Analyser des images trouvées sur internet et tenter d’établir des corrélations entre elles. Telle est la mission de NEIL (Never Ending Image Learner), un superordinateur constitué de 200processeurs, créé par des scientifiques de l’Université de Carnegie Mellon (Pittsburgh, États-Unis). Une activité à laquelle NEIL s’adonne 7 jours sur 7 et 365 jours par an, depuis la fin du mois de juillet 2013.
Le but : observer si NEIL est capable… d’accéder au « sens commun ». Le sens commun ? Il s’agit de ces savoirs qui sont de l’ordre de l’évidence, que l’être humain acquiert au fil de ces interactions avec les autres et avec le monde, et ce sans que ces savoirs soient transmis de façon explicite (savoir qu’on trouve généralement les avions dans le ciel, que les moutons sont de couleur blanche, etc).
Pour bien saisir l’intérêt de cette expérimentation, il faut savoir que la possibilité de créer des ordinateurs capables de raisonner en utilisant une forme de sens commun est aujourd’hui un enjeu majeur de l’intelligence artificielle. En effet, pour décider des actions qu’il doit mener dans son quotidien, l’être humain utilise en permanence les savoirs issus de son sens commun. Par conséquent, créer des machines possédant une base de connaissance de cette nature serait à l’évidence un grand pas en matière d’intelligence artificielle.

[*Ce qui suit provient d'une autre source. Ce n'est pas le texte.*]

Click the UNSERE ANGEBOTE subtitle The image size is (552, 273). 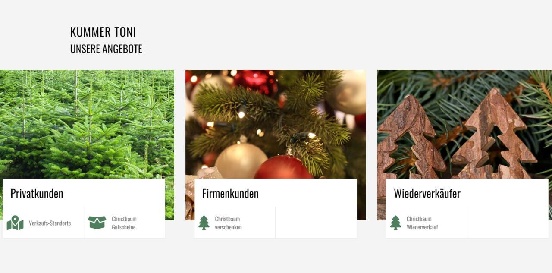pyautogui.click(x=106, y=49)
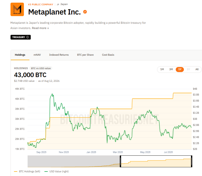Screen dimensions: 202x176
Task: Click the Metaplanet orange logo icon
Action: pyautogui.click(x=17, y=9)
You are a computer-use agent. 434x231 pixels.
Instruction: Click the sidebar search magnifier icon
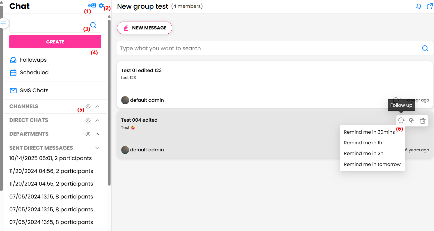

En quoi consiste plus précisément l’activité de NEIL ? A explorer les photos qu’il trouve sur le Web, à les classifier et à établir des corrélations entre elles. Par exemple, « savoir » qu’il existe plusieurs catégories de véhicules (les voitures, les motos, les vélos…), ou encore qu’il existe plusieurs marques et modèles de voiture. Mais aussi, repérer que les zébrures présentes sur le pelage d’un zèbre peuvent aussi être présentes sur le pelage d’autres animaux, comme le tigre.
Au-delà de l’intérêt purement scientifique de cette expérience, l’ambition de ce dispositif est de créer la plus grande base internet de données visuelles au monde, dont chaque élément (objet, lieu, personne…) serait défini par des attributs, et relié aux autres éléments de la base avec lesquels il entretient de façon manifeste une relation.
La réussite de cette expérience pourrait déboucher sur des applications très concrètes, notamment dans le domaine du traitement des données de la toile. En effet, le nombre d’images présentes sur Internet est gigantesque (Facebook, à lui seul, abriterait à l’heure actuelle quelques 200 milliards d’images). Par conséquent, disposer de machines capables d’explorer et de gérer sans aide humaine la gigantesque masse d’images présente sur internet serait à l’évidence un atout considérable.
A la lumière de ces dernières informations, l’identité des partenaires financiers qui soutiennent cette ambitieuse expérience scientifique n’est dès lors plus très surprenante. Et pour cause, puisqu’il s’agit du Département de la Défense des États-Unis… et de Google.
Les scientifiques du projet NEIL présenteront les premiers résultats issus de l’expérience NEIL le 4 décembre 2013 lors de la Conférence Internationale IEEE consacrée à la vision par ordinateur, organisée à Sydney (Australie).